Eugenio de Ávila
Domingo, 27 de Enero de 2019
SIN PELOS EN LA LENGUA

Separar el trigo de la cizaña política y periodística

Eugenio-Jesús de Ávila

[Img #25259]Miro hacia mi derecha y hacia mi izquierda y solo veo demagogia, felonía, mentira, distancia, engaño, hipocresía. No encuentro idealismo, generosidad, altruismo. Amo la política, pero todo político despierta mi desconfianza. Solo creo en los hechos. No me engañan las palabras. Pero la gente digiere mejor la mentira que la verdad. Los políticos estabularon al pueblo a través de los medios de comunicación, encargados de transformar el bien en mal, lo negro en blanco, la falacia en certeza. Se premia al golfo y se castiga al honrado. Se persigue al que demuestra seriedad, firmeza, dignidad. Sociedad enferma de fariseísmo, mojigatería y falsedad, de la que emana una clase política que aspira a manejar  al ciudadano desde la doblez, la pamplina, la chorrada y la futilidad.

Existía el periodismo para defender la verdad y criticar al poder, que se enquista en el mal, que aspira al dominio absoluto sobre la economía, la política y el alma colectiva de la ciudadanía. Pero, nunca como ahora, conocí tal dependencia de los empresarios de los medios de comunicación de las instituciones públicas, aunque en estas doble región, constituida en una comunidad autónoma ahistórica, anacrónica, parcial, por lo tanto injusta, mandan más los editores de periódicos, dueños de televisiones, que Herrera y el que haya de venir, sea Tudanca o Fernández Mañueco. Solo contemplar las ayudas económicas de la Junta de Castilla y León a los medios de comunicación afines evidencia cuanto escribo.

Ahora, reitero, en las provincias más pequeñas, como sucede en Zamora, la prensa depende, en un tanto por ciento elevadísimo, del dinero que procede de las instituciones públicas: diputaciones, ayuntamientos y ejecutivo autonómico. Se reparten caudales en virtud de las líneas editoriales. Si no gusta al que manda, se te castiga. Así le sucedió a El Día de Zamora, aunque he de reconocer que fui advertido. Pero no sé escribir al dictado. Durante mucho tiempo sufrí la censura, tanto aquí como en la televisión pública. Ahora bien, jamás asistí a una dependencia tal de los medios de comunicación de los poderes públicos. De tal manera, la prensa se ha convertido en cómplice del poder, en instrumento necesario para convencer al pueblo de que la mentira es la verdad, que el mal es el bien.

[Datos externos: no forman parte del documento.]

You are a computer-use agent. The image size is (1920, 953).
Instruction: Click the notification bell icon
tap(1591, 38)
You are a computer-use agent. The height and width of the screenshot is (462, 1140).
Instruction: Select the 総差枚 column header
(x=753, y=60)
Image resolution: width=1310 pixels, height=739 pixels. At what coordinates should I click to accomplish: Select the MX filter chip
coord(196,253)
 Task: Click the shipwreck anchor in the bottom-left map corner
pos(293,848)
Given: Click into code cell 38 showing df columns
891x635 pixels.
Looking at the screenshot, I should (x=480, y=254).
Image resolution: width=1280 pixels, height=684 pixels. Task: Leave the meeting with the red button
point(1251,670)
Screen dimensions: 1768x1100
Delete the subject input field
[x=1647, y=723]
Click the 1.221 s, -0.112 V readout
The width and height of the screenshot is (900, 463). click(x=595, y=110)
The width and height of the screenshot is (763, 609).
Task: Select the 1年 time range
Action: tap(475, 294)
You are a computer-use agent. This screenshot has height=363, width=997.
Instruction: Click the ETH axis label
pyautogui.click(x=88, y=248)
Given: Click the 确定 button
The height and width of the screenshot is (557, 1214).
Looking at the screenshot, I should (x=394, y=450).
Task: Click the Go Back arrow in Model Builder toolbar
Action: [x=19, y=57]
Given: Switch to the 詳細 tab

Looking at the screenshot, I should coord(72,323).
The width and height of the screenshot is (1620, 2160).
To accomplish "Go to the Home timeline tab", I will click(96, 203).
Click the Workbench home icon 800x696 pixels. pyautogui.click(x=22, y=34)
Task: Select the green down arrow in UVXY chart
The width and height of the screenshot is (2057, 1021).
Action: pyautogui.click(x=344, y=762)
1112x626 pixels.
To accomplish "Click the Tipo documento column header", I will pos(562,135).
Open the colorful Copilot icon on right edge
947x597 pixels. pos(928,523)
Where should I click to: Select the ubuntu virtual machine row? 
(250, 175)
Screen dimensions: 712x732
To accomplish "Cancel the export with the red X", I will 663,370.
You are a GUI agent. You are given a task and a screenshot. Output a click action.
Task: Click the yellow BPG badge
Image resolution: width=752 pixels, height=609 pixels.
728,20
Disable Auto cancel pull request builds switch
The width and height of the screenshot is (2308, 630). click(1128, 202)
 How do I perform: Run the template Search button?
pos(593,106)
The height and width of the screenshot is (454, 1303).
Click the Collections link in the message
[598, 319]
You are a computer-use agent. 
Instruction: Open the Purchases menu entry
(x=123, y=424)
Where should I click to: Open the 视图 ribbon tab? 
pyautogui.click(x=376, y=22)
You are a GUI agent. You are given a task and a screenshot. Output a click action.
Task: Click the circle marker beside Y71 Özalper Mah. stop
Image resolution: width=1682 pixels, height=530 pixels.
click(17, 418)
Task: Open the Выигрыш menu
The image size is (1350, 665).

Se desinforma, se manipula, se hipnotiza al ciudadano. No hay en nuestra ciudad y provincia nadie que todos los días critique a unos y a otros, a los políticos de derechas y a los de izquierdas. Solo un servidor cumple con su deber. Nadie me obliga. Mi conciencia me lo demanda. Resulta muy sencillo recibir la ayuda pública en publicidad como el resto de medios, desde los digitales, al escrito, emisoras y televisión. ¿Cómo? Silenciar la corrupción, las felonías, el nepotismo, y loar a los políticos que administren las instituciones públicas.  Cumplo con mi deber. Hay personas que me felicitan por mi valentía, más porque falta costumbre de leer artículos que denuncian las maniobras del poder, que por mis méritos periodísticos. Hay excepciones a la regla.

Si Zamora padece una extraordinaria decadencia económica y demográfica, se lo debe, sin duda, a la complicidad de los medios de comunicación locales –casi todos con capital extraño a la capital y su provincia- con el poder político. Si hubiera habido una prensa crítica, aquí no habría existido ni el nepotismo, ni los casos de corrupción que fueron noticias en el ámbito nacional. Por supuesto, si los empresarios zamoranos hubieran amado más a su tierra y menos al dinero, El Correo de Zamora seguiría siendo patrimonio de nuestra historia, obras de zamoranos, defensa de la ciudad y la provincia.

Miro a la derecha y a la izquierda, y también a la prensa local  y, como escribí al inicio de este artículo, solo veo hipocresía y mentira, y a unos ciudadanos acomplejados, anestesiados, pusilánimes, incapaces de discernir entre la verdad  y la mentira, el bien y el mal. Zamora se nos va por el sumidero de la historia. Solo nos queda cambiar el futuro en las urnas. La cita es el día 26 de mayo de este año 2019. Todavía es posible separar el trigo de la cizaña.